El asiento posterior

La calle Bellido es empedrada y cuesta arriba. Mientras yo la caminaba por un costado, observé un hombre que con su automóvil malogrado intentaba empujarlo para que arrancara. Sudoroso y decidido, con la puerta abierta desde el lado del timón insistía en conducirle y darle la viada suficiente para que el motor volviera a encenderse y seguir su marcha. Llevaría buen rato sin éxito. A pesar de la mirada compasiva de todos los que pasaban por ahí, nadie se detenía a ayudarlo.


Decidí darle una mano pues iba a ser imposible poder hacerlo solo. Tras varios minutos logramos ubicarlo de tal manera que no interrumpiera el tránsito de los demás carros. En una breve conversación amigable, me señaló a sus dos pequeños hijos que estaban sentados en el asiento posterior.

La breve escena me conmovió. Era el símbolo de la vida diaria. Ahí estaba ese hombre sacando fuerzas de donde no las tenía para llevar a los que serían su más preciado valor, sus hijos.
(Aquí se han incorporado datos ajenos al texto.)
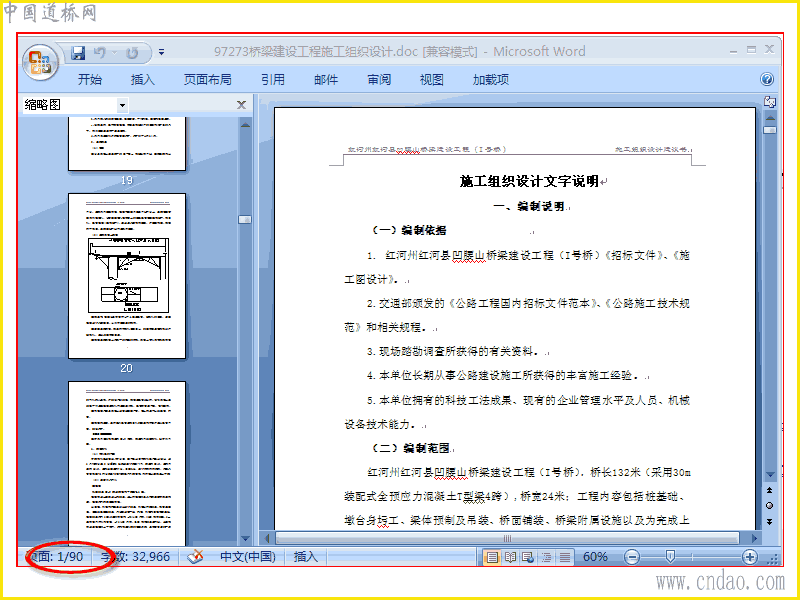Click the 60% zoom level button
The width and height of the screenshot is (800, 600).
click(595, 557)
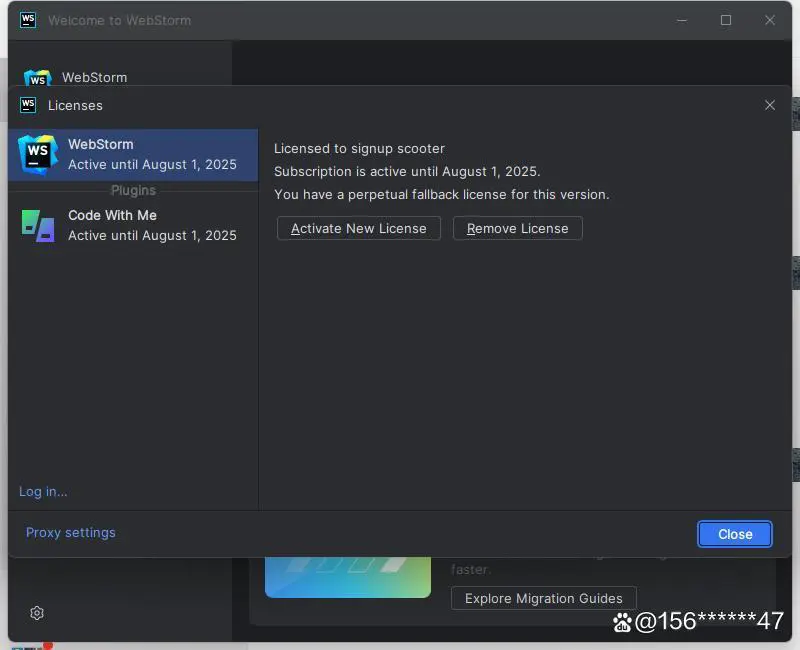Viewport: 800px width, 650px height.
Task: Click the Plugins section header in license list
Action: 133,190
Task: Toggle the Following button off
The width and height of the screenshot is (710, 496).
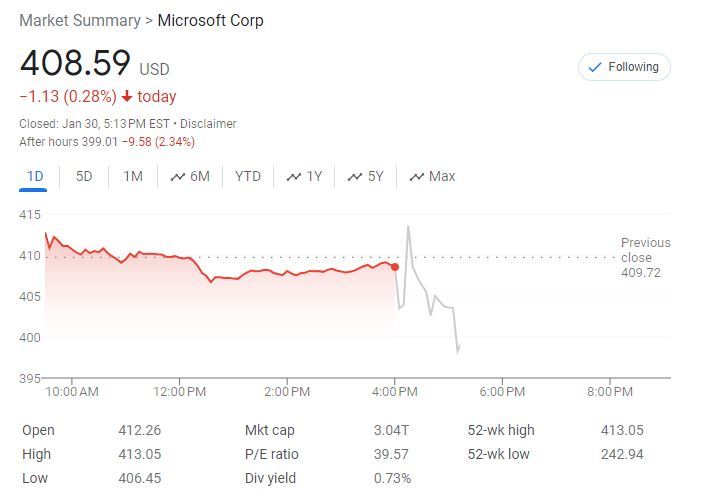Action: pyautogui.click(x=624, y=67)
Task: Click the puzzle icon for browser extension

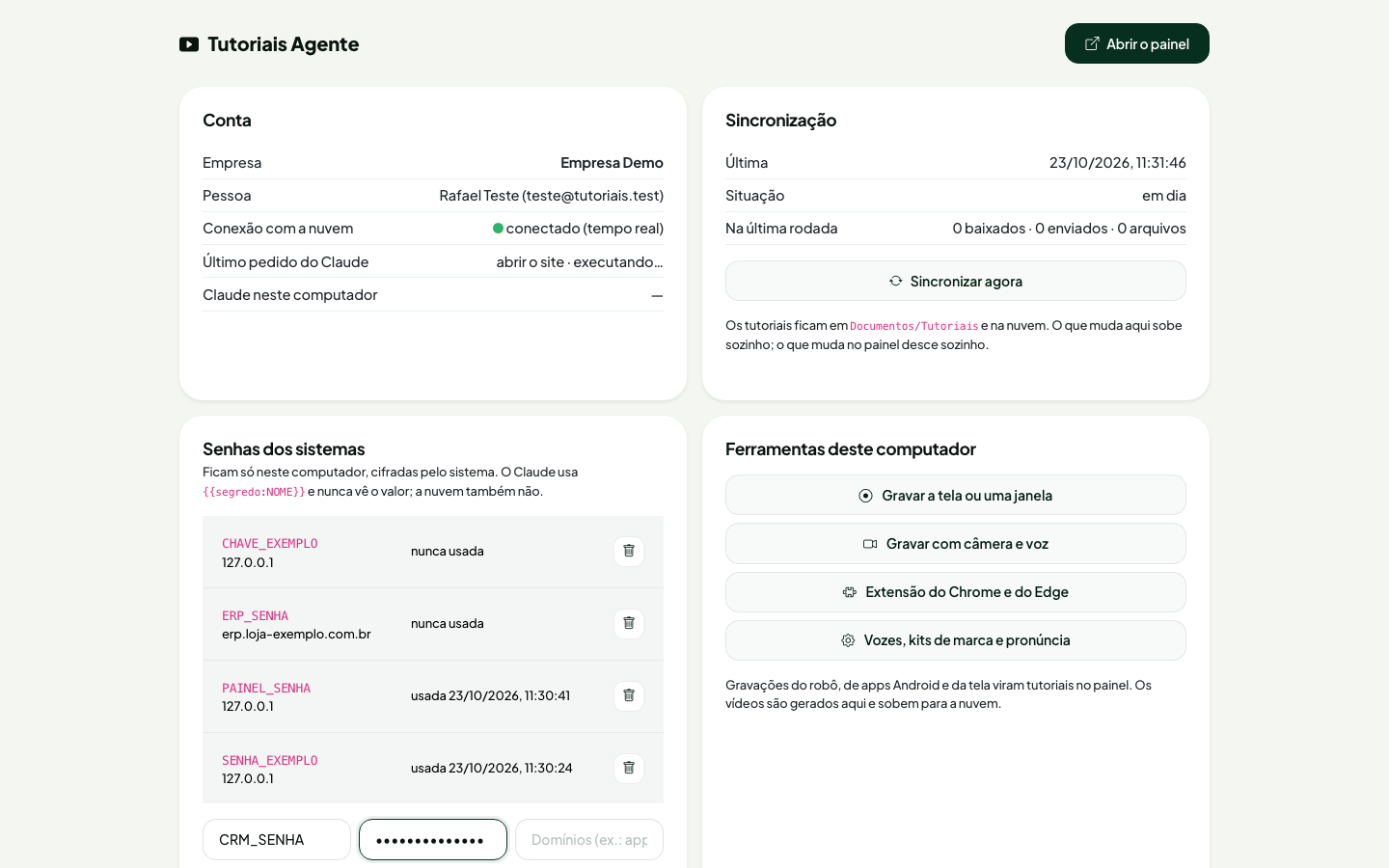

Nos dicen que tenemos que luchar por conseguir nuestras metas personales. El discurso es el de siempre: que la motivación está dentro de nosotros, que tenemos el motor y el ánimo y el propósito guardados para salir adelante por nosotros mismos. Es mentira. La gran mayoría de veces, el empuje viene de los otros, de su amor que nos empodera y aviva. Por alguien somos más fuertes que por nosotros mismos. Por un hijo, un padre, una esposa o un amigo somos capaces de vencer cualquier sacrificio. Por amor nos convertimos en titanes.

Me quedé todo aquel día, preguntándome a quiénes llevo sentados en el asiento posterior de mi automóvil.